▶ **What you need to do**
Continue the interview with the cardboard puppet maker, picking up after its last line and keeping the question-and-answer format.

▶ **Source extract**
((
Meet the “Card Bard”: A Theatre Designer Who Makes Stunning Cardboard Creations!
What started as a family pastime turned into an award-winning stage show
U.K.-based @samueljwilde is a great Instagram follow. Sam is a fellow man of the theatre — he’s been a set, costume and production designer for over a decade, and has worked in countless theaters, including Shakespeare’s Globe. During the pandemic he started making intricate, brilliant cardboard puppets for his kids and playing around with them on Insta…’til one thing led to another, and he combined his new recyclable hobby with his theatre career to put on a full-blown children’s stage show with his cardboard creations (which he still makes — and posts about — to this day). He even won an Offies Award last year (the U.K.’s awards for alternative theatre). Hmm…kind of makes me feel like I should be doing more with all these empty Amazon boxes…
Neil Patrick Harris: Hi Sam. Thanks for being here. So I’ve gotta ask…why cardboard? Did you have too many Amazon deliveries one day and decide to get creative?
Sam Wilde: I’ve been working with cardboard for almost 15 years. I’m a theatre designer and puppet maker, and you’ll probably find that most people in my line of work turn to a cardboard box for at least part of their process. For me though, I really found my voice with it when I had my daughter, Clementine.
She adores my wife’s brother, who works on a boat. I remember saying to Clem that we would get a big toy boat and pretend we were with him…but at the time, I couldn’t afford to buy one. So, one night when she was asleep, I stayed up all night and made my first cardboard make for her: It was so far from what I wanted it to be — it was all cracked and beaten, bits of glue sticking out all over the place, but the next day…her face! From then on, I started making cardboard toys for my daughters and I realized that all of the questions I’d be asking myself — how I can be a better dad, how I can act more sustainably, how can I give my children a creative childhood — they all had the same answer!
NPH: Lovely! And resourceful!
SW: A lot of people have this barrier where they think they need special materials and special shops to make creative things. Almost all of my work is a craft knife, an old cardboard box and a glue gun, although I have branched out to include a newspaper or two recently!
NPH: Yeah, it’s something that’s accessible to most folks, I imagine. And yet! Even this humble material of cardboard sent you down quite the path of professional success. I hear your dabbling in cardboard puppetry led to an actual show, that my sources tell me changed your life? Do tell.
))
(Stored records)
((
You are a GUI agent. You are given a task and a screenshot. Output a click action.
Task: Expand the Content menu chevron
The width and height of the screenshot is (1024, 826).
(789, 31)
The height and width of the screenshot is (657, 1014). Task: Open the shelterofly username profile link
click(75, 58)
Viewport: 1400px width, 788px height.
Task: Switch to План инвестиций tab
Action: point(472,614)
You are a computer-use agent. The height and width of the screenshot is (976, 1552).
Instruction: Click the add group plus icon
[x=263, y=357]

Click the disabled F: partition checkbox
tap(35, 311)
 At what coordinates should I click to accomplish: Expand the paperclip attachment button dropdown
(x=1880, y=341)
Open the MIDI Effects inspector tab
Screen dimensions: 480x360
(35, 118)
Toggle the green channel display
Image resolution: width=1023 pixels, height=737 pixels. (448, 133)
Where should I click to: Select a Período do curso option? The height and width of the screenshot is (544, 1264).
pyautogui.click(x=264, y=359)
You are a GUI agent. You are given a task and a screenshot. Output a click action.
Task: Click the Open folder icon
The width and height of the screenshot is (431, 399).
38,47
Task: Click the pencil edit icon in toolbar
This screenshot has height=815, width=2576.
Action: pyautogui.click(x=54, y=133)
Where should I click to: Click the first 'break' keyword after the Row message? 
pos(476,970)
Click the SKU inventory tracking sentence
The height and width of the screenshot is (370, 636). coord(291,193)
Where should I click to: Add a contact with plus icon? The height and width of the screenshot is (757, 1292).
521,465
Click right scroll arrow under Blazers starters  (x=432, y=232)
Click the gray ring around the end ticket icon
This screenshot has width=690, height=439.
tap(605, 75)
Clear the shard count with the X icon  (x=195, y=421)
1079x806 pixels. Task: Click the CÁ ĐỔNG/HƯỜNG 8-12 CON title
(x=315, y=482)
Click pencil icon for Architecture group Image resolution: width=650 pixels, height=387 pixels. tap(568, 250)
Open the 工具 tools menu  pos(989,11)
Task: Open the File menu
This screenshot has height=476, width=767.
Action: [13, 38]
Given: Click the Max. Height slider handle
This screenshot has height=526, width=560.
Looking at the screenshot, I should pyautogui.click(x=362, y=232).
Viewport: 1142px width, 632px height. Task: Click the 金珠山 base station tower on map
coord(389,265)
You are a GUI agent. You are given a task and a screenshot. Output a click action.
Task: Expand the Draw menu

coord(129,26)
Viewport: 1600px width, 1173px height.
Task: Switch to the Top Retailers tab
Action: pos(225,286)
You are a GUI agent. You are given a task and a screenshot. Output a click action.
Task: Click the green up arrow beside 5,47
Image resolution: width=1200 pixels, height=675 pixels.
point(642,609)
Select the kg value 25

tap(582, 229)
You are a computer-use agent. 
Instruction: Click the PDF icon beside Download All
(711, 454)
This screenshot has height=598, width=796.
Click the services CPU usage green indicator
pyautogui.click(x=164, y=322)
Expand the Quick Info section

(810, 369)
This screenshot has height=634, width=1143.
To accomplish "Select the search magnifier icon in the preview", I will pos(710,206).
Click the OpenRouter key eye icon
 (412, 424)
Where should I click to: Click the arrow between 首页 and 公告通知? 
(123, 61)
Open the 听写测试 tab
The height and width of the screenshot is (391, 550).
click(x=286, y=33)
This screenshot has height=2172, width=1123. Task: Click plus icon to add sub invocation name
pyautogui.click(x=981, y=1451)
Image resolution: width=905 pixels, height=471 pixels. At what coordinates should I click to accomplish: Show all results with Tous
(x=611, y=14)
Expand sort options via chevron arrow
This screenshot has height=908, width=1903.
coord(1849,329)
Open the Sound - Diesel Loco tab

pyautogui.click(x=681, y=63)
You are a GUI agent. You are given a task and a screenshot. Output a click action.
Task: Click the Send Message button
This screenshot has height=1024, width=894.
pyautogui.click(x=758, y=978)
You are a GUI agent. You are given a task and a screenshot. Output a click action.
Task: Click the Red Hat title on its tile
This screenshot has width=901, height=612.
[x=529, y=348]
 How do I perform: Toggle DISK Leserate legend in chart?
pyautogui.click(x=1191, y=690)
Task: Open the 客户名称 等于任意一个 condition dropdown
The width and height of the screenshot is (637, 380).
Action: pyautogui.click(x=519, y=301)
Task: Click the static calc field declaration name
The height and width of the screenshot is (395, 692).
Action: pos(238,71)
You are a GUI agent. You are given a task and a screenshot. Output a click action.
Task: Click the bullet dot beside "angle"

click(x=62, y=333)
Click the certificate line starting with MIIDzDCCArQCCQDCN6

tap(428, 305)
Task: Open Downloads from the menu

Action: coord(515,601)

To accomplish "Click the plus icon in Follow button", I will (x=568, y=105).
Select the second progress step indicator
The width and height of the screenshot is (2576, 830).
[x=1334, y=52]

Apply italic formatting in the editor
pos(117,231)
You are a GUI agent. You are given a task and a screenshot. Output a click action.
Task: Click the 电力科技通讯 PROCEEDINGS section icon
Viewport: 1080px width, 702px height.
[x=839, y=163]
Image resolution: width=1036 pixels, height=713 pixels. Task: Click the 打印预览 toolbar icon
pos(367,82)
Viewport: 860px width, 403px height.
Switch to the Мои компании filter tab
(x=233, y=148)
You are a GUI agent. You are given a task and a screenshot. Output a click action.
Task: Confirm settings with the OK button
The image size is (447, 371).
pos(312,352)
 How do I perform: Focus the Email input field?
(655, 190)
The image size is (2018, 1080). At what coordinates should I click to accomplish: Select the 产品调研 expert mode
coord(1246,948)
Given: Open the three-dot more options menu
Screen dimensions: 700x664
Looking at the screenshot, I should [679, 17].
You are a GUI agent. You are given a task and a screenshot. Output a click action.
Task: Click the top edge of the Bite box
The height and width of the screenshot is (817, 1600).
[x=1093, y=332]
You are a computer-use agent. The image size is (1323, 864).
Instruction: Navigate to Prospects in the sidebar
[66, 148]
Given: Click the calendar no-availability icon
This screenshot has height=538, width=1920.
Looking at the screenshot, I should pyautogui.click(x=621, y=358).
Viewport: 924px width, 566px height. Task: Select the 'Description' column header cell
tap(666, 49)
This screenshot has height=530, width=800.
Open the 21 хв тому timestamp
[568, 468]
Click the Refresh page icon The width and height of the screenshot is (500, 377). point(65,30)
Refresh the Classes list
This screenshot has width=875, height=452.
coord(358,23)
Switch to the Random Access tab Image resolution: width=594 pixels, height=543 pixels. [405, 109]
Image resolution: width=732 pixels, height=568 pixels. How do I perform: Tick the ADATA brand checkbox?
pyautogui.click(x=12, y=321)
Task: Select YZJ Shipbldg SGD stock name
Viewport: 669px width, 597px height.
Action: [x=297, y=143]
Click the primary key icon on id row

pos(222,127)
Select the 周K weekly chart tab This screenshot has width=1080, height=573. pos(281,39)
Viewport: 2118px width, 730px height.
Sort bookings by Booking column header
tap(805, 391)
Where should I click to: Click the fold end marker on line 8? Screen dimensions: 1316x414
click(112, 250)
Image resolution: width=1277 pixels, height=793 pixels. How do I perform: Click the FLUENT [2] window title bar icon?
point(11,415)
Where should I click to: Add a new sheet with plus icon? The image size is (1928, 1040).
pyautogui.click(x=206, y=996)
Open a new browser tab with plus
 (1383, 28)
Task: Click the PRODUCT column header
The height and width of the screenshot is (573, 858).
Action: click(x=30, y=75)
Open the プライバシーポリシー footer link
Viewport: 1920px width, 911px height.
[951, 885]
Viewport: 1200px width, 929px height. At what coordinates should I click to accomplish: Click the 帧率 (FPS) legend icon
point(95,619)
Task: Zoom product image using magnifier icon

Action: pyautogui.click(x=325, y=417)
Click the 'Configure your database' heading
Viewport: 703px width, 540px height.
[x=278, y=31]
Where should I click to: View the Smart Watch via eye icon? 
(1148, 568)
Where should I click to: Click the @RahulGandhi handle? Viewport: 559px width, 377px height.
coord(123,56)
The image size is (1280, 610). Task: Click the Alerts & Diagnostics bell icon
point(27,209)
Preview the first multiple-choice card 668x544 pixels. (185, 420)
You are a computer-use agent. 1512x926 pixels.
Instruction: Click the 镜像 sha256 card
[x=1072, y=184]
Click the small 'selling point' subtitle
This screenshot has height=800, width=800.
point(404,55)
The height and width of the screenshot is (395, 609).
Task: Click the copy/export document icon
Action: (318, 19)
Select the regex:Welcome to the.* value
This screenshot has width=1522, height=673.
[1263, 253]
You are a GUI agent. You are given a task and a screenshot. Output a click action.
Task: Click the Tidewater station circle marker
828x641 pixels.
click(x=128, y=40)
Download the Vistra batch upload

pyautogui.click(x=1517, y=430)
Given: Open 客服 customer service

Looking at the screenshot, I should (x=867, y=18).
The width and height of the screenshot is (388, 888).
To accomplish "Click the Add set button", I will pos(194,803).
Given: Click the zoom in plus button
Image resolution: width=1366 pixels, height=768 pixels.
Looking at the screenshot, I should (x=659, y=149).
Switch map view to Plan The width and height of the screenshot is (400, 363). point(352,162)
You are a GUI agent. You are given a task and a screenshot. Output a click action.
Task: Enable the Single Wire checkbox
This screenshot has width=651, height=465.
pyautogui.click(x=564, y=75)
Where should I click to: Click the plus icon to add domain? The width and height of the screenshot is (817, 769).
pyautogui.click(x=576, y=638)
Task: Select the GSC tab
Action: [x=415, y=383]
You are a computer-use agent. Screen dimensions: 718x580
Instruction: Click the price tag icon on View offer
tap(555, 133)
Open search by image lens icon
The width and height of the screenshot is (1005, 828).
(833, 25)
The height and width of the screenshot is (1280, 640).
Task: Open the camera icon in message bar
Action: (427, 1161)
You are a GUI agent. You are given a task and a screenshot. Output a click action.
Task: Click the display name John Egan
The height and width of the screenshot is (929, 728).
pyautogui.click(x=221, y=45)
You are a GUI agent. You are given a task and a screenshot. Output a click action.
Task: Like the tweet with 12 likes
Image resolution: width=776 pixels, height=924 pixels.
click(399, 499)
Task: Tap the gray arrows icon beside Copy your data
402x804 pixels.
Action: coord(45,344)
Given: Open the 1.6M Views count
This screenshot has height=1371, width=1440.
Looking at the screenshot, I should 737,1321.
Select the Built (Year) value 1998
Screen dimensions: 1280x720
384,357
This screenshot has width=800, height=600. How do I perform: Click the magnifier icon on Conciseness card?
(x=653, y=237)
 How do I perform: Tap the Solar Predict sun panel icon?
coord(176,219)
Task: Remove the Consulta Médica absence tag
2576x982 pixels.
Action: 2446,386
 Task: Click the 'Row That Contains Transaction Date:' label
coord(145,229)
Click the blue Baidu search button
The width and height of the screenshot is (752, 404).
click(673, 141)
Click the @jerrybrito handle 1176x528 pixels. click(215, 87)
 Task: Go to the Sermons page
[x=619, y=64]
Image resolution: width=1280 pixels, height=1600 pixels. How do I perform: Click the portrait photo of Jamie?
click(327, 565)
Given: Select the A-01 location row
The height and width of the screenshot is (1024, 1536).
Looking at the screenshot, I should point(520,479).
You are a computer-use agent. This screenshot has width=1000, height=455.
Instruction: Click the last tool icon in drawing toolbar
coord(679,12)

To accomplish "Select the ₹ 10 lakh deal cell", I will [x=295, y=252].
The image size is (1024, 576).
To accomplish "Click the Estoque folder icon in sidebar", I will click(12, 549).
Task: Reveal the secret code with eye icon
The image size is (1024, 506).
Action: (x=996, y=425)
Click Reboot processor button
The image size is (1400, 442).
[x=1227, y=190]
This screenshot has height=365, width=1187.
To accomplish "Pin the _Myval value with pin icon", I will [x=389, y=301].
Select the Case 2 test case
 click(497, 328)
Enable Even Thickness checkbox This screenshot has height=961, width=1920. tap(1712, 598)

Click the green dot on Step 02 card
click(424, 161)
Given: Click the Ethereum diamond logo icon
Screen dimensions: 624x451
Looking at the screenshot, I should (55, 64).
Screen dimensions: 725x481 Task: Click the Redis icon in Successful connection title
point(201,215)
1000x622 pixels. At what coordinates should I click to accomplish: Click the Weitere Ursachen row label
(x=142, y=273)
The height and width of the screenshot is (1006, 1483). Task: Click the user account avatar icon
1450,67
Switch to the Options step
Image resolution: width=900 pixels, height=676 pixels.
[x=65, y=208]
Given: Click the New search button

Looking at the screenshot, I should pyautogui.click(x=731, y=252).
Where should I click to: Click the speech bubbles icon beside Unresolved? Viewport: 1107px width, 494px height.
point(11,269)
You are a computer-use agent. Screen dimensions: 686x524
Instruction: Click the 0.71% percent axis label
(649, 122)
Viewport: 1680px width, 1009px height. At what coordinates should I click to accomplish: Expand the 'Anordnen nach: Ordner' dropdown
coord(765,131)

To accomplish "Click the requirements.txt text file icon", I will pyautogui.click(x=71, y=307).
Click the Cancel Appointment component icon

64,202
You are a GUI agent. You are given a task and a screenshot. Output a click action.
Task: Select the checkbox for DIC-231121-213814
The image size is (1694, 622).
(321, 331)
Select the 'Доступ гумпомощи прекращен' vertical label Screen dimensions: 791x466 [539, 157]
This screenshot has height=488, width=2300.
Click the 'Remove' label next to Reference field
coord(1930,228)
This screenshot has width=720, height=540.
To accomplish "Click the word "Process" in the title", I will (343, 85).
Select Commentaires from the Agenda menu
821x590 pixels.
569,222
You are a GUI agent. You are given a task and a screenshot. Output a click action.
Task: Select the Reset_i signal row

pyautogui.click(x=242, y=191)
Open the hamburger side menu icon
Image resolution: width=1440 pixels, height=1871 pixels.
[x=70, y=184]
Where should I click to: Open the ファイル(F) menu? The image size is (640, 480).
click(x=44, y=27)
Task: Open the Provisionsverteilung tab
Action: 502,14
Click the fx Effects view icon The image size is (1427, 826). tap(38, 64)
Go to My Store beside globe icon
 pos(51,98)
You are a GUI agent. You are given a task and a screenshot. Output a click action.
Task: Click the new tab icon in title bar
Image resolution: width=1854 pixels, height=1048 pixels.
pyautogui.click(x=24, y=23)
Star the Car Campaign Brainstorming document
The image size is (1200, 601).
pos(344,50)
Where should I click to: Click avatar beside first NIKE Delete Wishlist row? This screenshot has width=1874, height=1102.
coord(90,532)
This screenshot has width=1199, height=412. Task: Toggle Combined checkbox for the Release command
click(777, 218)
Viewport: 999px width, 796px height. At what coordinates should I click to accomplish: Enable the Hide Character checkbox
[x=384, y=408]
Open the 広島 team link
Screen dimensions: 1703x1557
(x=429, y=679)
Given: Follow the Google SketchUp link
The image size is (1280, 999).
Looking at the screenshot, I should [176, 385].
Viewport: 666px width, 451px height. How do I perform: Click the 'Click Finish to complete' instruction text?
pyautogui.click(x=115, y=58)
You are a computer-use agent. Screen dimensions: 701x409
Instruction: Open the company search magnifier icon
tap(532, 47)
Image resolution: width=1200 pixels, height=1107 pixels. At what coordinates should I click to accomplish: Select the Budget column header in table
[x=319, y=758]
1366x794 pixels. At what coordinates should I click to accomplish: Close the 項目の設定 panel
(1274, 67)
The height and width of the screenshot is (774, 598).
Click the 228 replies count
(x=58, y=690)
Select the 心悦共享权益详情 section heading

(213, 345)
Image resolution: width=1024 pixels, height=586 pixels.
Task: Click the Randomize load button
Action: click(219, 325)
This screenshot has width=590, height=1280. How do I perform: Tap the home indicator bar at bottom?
))
▶ **Reply**
SW: The adaptation of Jon Klassen’s I Want My Hat Back [the brilliant and somewhat dark children’s picture book]. We were in lockdown here in the U.K., and my friend, director and performer Ian Nicholson, thought we should do a little puppet performance that he would film on his phone, and ask Little Angel Theatre, a 100-seat children’s puppet theater in London, to release it on their YouTube channel.
At first, it was just something to kill time. I made everything in two weeks. I think we all got paid a couple of hundred pounds each for it. It cost £20 to make. Then we released it, and my life changed. We ended up in all of the newspapers, on the BBC. It was so bizarre seeing these lists which were like, “See Benedict Cumberbatch at the National, see Patrick Stewart perform Shakespeare, see Sam Wilde and Ian Nicholson’s I Want My Hat Back!” We followed it up after the pandemic with a live version, at the Royal Albert Hall! There were over 100 cardboard puppets, and the entire set was a massive cardboard theater on a table. That was the show that made me The Card Bard.
NPH: The Card Bard! Brilliant.
SW: We make so many things out of plastic these days that we forget that not all things have to last forever. In fact, it’s often better if they don’t. How long are your kids going to play with that toy? One of my favorite things about working with cardboard is when the show is finished, when the toy is just taking up space…I just pop it in the recycling bin, head to the coffee shop over the road, get a cuppa and wait for the bins to be collected. The looks on the face of the bin collectors when they find an entire cardboard dragon, well, that’s something to see!